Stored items

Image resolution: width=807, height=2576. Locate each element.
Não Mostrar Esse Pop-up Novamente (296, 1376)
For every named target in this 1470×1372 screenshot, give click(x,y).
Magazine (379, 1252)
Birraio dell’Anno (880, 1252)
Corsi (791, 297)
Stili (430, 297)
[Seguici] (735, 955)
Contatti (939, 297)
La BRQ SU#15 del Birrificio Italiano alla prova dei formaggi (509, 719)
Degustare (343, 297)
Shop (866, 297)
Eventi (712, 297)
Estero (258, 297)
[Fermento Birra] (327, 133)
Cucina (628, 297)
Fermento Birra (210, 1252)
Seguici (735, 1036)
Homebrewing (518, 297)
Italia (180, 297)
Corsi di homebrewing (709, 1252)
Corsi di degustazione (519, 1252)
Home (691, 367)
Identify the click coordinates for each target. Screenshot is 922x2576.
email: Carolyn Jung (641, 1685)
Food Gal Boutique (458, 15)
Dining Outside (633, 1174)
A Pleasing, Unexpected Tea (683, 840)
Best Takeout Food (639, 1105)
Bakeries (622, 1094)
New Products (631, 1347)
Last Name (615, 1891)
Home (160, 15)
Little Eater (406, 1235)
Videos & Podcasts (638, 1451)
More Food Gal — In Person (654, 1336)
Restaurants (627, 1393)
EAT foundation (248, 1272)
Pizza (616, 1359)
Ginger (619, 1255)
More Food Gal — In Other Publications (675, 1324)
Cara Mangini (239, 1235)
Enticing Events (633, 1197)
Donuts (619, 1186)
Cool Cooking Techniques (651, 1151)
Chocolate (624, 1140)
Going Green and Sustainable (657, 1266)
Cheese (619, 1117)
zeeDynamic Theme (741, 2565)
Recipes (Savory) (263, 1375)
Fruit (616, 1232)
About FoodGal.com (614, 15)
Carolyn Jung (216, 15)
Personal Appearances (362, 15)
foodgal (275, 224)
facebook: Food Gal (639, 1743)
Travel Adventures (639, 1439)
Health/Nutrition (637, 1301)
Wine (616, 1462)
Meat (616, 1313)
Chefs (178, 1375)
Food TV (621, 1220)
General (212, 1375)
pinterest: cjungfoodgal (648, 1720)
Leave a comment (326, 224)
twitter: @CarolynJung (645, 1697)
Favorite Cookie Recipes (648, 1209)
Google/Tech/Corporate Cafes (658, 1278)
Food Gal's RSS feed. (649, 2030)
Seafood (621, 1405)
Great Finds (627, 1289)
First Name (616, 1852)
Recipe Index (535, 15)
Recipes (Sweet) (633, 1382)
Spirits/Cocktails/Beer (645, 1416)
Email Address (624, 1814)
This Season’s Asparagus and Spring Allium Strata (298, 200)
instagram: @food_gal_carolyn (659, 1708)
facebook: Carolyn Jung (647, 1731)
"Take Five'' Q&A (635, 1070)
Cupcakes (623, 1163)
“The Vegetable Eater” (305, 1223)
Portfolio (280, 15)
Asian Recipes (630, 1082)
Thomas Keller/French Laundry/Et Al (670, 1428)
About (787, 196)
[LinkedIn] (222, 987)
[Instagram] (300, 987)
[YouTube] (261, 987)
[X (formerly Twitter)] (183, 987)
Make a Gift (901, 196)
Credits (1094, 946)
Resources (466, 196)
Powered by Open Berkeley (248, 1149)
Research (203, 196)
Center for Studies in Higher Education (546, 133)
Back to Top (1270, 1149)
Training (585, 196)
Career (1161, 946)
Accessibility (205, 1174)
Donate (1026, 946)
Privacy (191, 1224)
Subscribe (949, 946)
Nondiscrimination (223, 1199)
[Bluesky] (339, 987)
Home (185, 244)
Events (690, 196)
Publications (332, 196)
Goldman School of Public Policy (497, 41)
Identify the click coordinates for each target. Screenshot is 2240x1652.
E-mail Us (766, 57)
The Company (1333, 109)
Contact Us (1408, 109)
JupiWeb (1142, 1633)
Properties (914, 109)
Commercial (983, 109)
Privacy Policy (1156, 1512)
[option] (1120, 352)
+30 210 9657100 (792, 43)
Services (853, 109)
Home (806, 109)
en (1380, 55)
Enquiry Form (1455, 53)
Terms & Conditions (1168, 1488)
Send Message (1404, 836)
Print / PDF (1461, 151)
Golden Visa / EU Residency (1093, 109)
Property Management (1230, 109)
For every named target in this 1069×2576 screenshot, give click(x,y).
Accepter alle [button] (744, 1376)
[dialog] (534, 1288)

▶ _GOAL OF THE EXERCISE_
Would you print exactly, and only, the lines of the data above from the line with "Resources (466, 196)" through the line with "Privacy (191, 1224)", inclusive?

▶ _OUTPUT FOR THIS EXERCISE_
Resources (466, 196)
Powered by Open Berkeley (248, 1149)
Research (203, 196)
Center for Studies in Higher Education (546, 133)
Back to Top (1270, 1149)
Training (585, 196)
Career (1161, 946)
Accessibility (205, 1174)
Donate (1026, 946)
Privacy (191, 1224)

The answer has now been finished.